“Stamps!”

Rob only repeated the word after the other, but there was a world of meaning connected with the way he did it. Like a flash there came to him the remembrance of the loss Ralph had claimed to have suffered, when he failed to discover the several packets of valuable stamps where he believed he had left them, ready for mailing back to a city dealer from whom he had received them for making selections.

Could it be possible that Peleg had yielded to some sudden temptation, and purloined those packets? Was his errand to Wyoming really to dispose of the stamps, after he had taken them from the sheets to which they had been slenderly attached?

Rob was conscious of a chilly feeling around the region of his heart as he continued to watch the boy standing there. It was not difficult to imagine Peleg battling with the strong temptation. That might account for his looking dubiously up at the building, and hesitating before taking a fatal step in wrong-doing.
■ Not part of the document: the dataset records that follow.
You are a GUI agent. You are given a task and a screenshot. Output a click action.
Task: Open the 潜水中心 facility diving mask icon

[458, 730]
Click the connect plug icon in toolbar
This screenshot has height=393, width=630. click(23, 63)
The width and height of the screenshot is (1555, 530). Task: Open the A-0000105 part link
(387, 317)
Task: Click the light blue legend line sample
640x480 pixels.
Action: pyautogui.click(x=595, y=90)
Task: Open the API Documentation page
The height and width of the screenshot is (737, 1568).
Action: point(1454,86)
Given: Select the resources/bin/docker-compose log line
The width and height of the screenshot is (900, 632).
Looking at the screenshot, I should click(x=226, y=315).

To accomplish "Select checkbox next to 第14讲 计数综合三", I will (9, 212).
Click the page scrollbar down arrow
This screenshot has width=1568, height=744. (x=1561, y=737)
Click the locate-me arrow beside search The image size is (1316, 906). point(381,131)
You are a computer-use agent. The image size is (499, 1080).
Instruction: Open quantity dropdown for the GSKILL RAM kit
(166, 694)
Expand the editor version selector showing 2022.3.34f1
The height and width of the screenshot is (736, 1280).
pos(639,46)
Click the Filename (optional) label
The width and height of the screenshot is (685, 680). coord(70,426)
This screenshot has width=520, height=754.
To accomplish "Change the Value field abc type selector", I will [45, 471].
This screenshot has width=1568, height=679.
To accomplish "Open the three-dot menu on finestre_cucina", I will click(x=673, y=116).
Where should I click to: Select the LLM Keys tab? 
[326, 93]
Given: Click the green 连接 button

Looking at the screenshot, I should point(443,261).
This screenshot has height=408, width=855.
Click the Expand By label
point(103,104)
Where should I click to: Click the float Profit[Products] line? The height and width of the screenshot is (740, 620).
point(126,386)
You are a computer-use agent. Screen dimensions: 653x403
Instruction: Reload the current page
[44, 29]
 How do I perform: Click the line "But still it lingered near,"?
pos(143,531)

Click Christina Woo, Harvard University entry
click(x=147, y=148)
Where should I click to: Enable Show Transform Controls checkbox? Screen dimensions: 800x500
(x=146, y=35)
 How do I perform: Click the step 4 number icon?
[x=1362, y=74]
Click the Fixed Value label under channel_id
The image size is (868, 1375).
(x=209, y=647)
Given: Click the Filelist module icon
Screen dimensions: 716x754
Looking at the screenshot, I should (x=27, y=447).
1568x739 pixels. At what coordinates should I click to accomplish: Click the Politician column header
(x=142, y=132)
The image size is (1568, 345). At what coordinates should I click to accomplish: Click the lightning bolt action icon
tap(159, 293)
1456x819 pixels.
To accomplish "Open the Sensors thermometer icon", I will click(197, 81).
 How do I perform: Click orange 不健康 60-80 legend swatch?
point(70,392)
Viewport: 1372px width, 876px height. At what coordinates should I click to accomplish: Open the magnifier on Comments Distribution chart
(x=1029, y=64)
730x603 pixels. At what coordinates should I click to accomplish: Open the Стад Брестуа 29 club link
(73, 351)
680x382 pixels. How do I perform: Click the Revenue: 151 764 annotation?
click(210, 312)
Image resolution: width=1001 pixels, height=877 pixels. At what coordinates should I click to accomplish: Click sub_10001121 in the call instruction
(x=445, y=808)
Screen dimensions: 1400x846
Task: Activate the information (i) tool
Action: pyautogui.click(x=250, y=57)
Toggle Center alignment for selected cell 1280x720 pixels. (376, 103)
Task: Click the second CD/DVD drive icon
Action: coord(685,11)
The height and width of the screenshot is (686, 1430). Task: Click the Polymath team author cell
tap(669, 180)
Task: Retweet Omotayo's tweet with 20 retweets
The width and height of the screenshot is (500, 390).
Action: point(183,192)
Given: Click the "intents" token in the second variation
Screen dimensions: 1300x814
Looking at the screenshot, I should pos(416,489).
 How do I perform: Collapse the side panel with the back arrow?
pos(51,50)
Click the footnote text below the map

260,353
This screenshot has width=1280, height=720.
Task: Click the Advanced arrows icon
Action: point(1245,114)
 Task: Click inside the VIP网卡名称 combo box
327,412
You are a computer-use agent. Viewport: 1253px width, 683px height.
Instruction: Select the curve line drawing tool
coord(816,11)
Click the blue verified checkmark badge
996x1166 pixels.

“Well, he’s gone in!” said Sim, presently. “I guess Peleg really had some business in town, and didn’t mean to go to the show. I c’n see that all sorts of people have offices in that building, lawyers, doctors and even a curio dealer. Do we go on now, Ralph, or are you meaning to wait for Peleg?”

“Oh! we’re going on, all right, Sim; Peleg said nothing about wanting to attend the entertainment. Perhaps, after he’s through with his important business here he may drift back to the circus lot. That would be more in his line, I guess. Come on.”

“What were those packets of stamps worth, Ralph?” Rob managed to ask without being overheard by any of the others, for Tubby and Andy chanced to be engaged in a little dispute concerning something that had arisen, as with Sim they trudged along ten feet or so in the rear.

“Something like fifteen dollars, I should say,” replied the other, gloomily.

Rob knew that it was not so much the value of the missing packets that bothered Ralph Jeffords as the fact that a boy to whom his father had been so kind had apparently betrayed a trust, and stolen from the son of his benefactor.

“And you think Peleg has been pretty keen on making money, do you?” continued the scout leader.